Exactly as written, reproduce all of the entries.

-- RECORDED INFORMATION follows --

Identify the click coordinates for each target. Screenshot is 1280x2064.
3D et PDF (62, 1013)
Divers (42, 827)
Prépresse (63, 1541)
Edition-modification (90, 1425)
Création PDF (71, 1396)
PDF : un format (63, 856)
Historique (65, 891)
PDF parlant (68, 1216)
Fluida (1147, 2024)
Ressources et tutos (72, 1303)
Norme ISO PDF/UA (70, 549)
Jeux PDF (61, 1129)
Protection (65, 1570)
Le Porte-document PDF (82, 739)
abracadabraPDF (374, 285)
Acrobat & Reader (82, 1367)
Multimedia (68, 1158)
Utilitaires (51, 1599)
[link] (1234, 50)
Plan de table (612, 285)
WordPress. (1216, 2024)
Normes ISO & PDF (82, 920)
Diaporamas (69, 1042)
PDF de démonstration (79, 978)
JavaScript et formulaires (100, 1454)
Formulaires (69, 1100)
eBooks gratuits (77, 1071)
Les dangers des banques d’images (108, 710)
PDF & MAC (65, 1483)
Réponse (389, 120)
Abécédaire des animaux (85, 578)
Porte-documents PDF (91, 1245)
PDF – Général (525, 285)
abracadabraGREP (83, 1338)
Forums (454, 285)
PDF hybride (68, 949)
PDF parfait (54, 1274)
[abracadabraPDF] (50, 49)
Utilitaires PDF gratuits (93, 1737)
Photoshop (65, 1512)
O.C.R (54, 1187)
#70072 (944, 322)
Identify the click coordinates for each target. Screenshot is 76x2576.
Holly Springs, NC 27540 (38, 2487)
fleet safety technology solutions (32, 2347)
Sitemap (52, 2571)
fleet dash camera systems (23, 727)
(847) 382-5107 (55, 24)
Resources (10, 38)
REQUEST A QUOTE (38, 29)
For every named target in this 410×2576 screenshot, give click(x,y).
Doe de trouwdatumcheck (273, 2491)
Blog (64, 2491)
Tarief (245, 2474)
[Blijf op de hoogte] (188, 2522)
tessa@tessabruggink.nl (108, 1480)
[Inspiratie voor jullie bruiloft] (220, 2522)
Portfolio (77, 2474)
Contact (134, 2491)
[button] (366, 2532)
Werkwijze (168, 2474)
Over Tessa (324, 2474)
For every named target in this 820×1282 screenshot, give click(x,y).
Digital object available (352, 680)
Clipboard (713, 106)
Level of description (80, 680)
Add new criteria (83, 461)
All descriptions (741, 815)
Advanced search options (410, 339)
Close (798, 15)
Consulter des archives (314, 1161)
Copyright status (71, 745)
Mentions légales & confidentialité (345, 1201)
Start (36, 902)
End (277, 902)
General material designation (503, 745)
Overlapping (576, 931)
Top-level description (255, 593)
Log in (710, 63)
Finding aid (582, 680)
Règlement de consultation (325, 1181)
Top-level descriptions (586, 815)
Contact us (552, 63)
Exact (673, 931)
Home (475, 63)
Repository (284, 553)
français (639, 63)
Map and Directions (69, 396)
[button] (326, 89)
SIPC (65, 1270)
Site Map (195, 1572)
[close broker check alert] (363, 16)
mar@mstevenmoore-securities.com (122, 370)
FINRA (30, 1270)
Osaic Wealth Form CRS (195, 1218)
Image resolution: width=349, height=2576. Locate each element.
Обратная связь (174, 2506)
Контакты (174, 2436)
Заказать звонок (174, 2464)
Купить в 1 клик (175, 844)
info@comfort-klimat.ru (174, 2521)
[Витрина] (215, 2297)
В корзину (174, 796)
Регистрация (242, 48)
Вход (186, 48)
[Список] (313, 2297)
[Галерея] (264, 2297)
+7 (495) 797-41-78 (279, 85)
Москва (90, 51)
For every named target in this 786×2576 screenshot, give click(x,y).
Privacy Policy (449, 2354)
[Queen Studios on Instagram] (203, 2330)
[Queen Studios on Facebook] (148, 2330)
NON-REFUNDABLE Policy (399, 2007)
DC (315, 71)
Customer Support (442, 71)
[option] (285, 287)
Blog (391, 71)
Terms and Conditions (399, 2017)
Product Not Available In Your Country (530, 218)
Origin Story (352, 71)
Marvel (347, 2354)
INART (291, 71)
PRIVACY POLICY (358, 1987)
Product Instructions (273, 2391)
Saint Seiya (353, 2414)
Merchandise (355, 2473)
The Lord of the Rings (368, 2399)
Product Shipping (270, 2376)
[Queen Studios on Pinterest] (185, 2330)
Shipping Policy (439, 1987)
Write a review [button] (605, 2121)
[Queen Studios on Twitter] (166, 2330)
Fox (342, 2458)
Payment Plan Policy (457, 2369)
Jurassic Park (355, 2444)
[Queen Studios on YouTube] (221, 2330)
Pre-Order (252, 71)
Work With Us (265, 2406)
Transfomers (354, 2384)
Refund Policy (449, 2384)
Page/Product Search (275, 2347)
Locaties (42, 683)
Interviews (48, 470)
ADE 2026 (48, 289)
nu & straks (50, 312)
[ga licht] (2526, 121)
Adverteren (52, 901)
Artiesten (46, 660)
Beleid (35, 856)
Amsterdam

-- RECORDED INFORMATION concluded --

» OUTPUT OF THE TASK:
Identify the click coordinates for each target. Screenshot is 1280x2064.
3D et PDF (62, 1013)
Divers (42, 827)
Prépresse (63, 1541)
Edition-modification (90, 1425)
Création PDF (71, 1396)
PDF : un format (63, 856)
Historique (65, 891)
PDF parlant (68, 1216)
Fluida (1147, 2024)
Ressources et tutos (72, 1303)
Norme ISO PDF/UA (70, 549)
Jeux PDF (61, 1129)
Protection (65, 1570)
Le Porte-document PDF (82, 739)
abracadabraPDF (374, 285)
Acrobat & Reader (82, 1367)
Multimedia (68, 1158)
Utilitaires (51, 1599)
[link] (1234, 50)
Plan de table (612, 285)
WordPress. (1216, 2024)
Normes ISO & PDF (82, 920)
Diaporamas (69, 1042)
PDF de démonstration (79, 978)
JavaScript et formulaires (100, 1454)
Formulaires (69, 1100)
eBooks gratuits (77, 1071)
Les dangers des banques d’images (108, 710)
PDF & MAC (65, 1483)
Réponse (389, 120)
Abécédaire des animaux (85, 578)
Porte-documents PDF (91, 1245)
PDF – Général (525, 285)
abracadabraGREP (83, 1338)
Forums (454, 285)
PDF hybride (68, 949)
PDF parfait (54, 1274)
[abracadabraPDF] (50, 49)
Utilitaires PDF gratuits (93, 1737)
Photoshop (65, 1512)
O.C.R (54, 1187)
#70072 (944, 322)
Identify the click coordinates for each target. Screenshot is 76x2576.
Holly Springs, NC 27540 (38, 2487)
fleet safety technology solutions (32, 2347)
Sitemap (52, 2571)
fleet dash camera systems (23, 727)
(847) 382-5107 (55, 24)
Resources (10, 38)
REQUEST A QUOTE (38, 29)
For every named target in this 410×2576 screenshot, give click(x,y).
Doe de trouwdatumcheck (273, 2491)
Blog (64, 2491)
Tarief (245, 2474)
[Blijf op de hoogte] (188, 2522)
tessa@tessabruggink.nl (108, 1480)
[Inspiratie voor jullie bruiloft] (220, 2522)
Portfolio (77, 2474)
Contact (134, 2491)
[button] (366, 2532)
Werkwijze (168, 2474)
Over Tessa (324, 2474)
For every named target in this 820×1282 screenshot, give click(x,y).
Digital object available (352, 680)
Clipboard (713, 106)
Level of description (80, 680)
Add new criteria (83, 461)
All descriptions (741, 815)
Advanced search options (410, 339)
Close (798, 15)
Consulter des archives (314, 1161)
Copyright status (71, 745)
Mentions légales & confidentialité (345, 1201)
Start (36, 902)
End (277, 902)
General material designation (503, 745)
Overlapping (576, 931)
Top-level description (255, 593)
Log in (710, 63)
Finding aid (582, 680)
Règlement de consultation (325, 1181)
Top-level descriptions (586, 815)
Contact us (552, 63)
Exact (673, 931)
Home (475, 63)
Repository (284, 553)
français (639, 63)
Map and Directions (69, 396)
[button] (326, 89)
SIPC (65, 1270)
Site Map (195, 1572)
[close broker check alert] (363, 16)
mar@mstevenmoore-securities.com (122, 370)
FINRA (30, 1270)
Osaic Wealth Form CRS (195, 1218)
Image resolution: width=349, height=2576. Locate each element.
Обратная связь (174, 2506)
Контакты (174, 2436)
Заказать звонок (174, 2464)
Купить в 1 клик (175, 844)
info@comfort-klimat.ru (174, 2521)
[Витрина] (215, 2297)
В корзину (174, 796)
Регистрация (242, 48)
Вход (186, 48)
[Список] (313, 2297)
[Галерея] (264, 2297)
+7 (495) 797-41-78 (279, 85)
Москва (90, 51)
For every named target in this 786×2576 screenshot, give click(x,y).
Privacy Policy (449, 2354)
[Queen Studios on Instagram] (203, 2330)
[Queen Studios on Facebook] (148, 2330)
NON-REFUNDABLE Policy (399, 2007)
DC (315, 71)
Customer Support (442, 71)
[option] (285, 287)
Blog (391, 71)
Terms and Conditions (399, 2017)
Product Not Available In Your Country (530, 218)
Origin Story (352, 71)
Marvel (347, 2354)
INART (291, 71)
PRIVACY POLICY (358, 1987)
Product Instructions (273, 2391)
Saint Seiya (353, 2414)
Merchandise (355, 2473)
The Lord of the Rings (368, 2399)
Product Shipping (270, 2376)
[Queen Studios on Pinterest] (185, 2330)
Shipping Policy (439, 1987)
Write a review [button] (605, 2121)
[Queen Studios on Twitter] (166, 2330)
Fox (342, 2458)
Payment Plan Policy (457, 2369)
Jurassic Park (355, 2444)
[Queen Studios on YouTube] (221, 2330)
Pre-Order (252, 71)
Work With Us (265, 2406)
Transfomers (354, 2384)
Refund Policy (449, 2384)
Page/Product Search (275, 2347)
Locaties (42, 683)
Interviews (48, 470)
ADE 2026 (48, 289)
nu & straks (50, 312)
[ga licht] (2526, 121)
Adverteren (52, 901)
Artiesten (46, 660)
Beleid (35, 856)
Amsterdam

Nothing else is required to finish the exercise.